O conteúdo do documento é baseado nos encontros que o grupo de peritos teve com organizações governamentais e não-governamentais, nos pontos de vista de pessoas da sociedade civil e membros das comunidades afro-portuguesas. Ao longo do documento, critica-se várias vezes o facto de não existirem dados sobre minorias étnicas e raciais que permitam tirar conclusões factuais. A missão a Portugal aconteceu durante o Ano Internacional das Pessoas de Origem Africana (2011), agora proposto passar a década.

Na reunião de Setembro de 2012, onde estiveram também representados países como o Senegal, EUA, Brasil e China, Verene Shepherd, chefe da missão do grupo de trabalho, reiterou que, apesar dos esforços do Governo para promover a integração e combater a discriminação, os imigrantes e as minorias étnicas e raciais em Portugal são ‘vulneráveis à discriminação e à desigualdade’. 

Shepherd sublinhou que Portugal não tem medidas especiais de afirmação positiva em relação às pessoas de origem africana para ‘combater desigualdades estruturais’. 

Por seu lado, Portugal respondeu que não desenvolve políticas para nenhum grupo racial específico para ‘garantir a mesma protecção para todos’ e por considerar que medidas de discriminação positivas corriam o risco de ter um efeito contrário e estimular ‘divisões e choques na sociedade que não existem’.

### Excerto da listagem
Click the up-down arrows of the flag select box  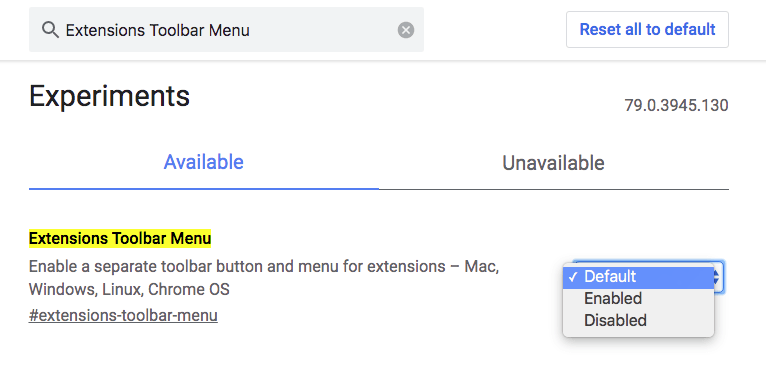click(x=717, y=277)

### O que fazer
A – De acordo com o texto sobre a missão a Portugal, quem chefiou a missão do grupo de trabalho?
B – Reescreva o trecho do texto sobre a missão a Portugal entre "O conteúdo do" e "passar a década.", inclusive, substituindo "grupo de peritos" por "grupo de especialistas".
A listagem não tem qualquer relação com o texto.

### Resoluções
A – Verene Shepherd.

B –
O conteúdo do documento é baseado nos encontros que o grupo de especialistas teve com organizações governamentais e não-governamentais, nos pontos de vista de pessoas da sociedade civil e membros das comunidades afro-portuguesas. Ao longo do documento, critica-se várias vezes o facto de não existirem dados sobre minorias étnicas e raciais que permitam tirar conclusões factuais. A missão a Portugal aconteceu durante o Ano Internacional das Pessoas de Origem Africana (2011), agora proposto passar a década.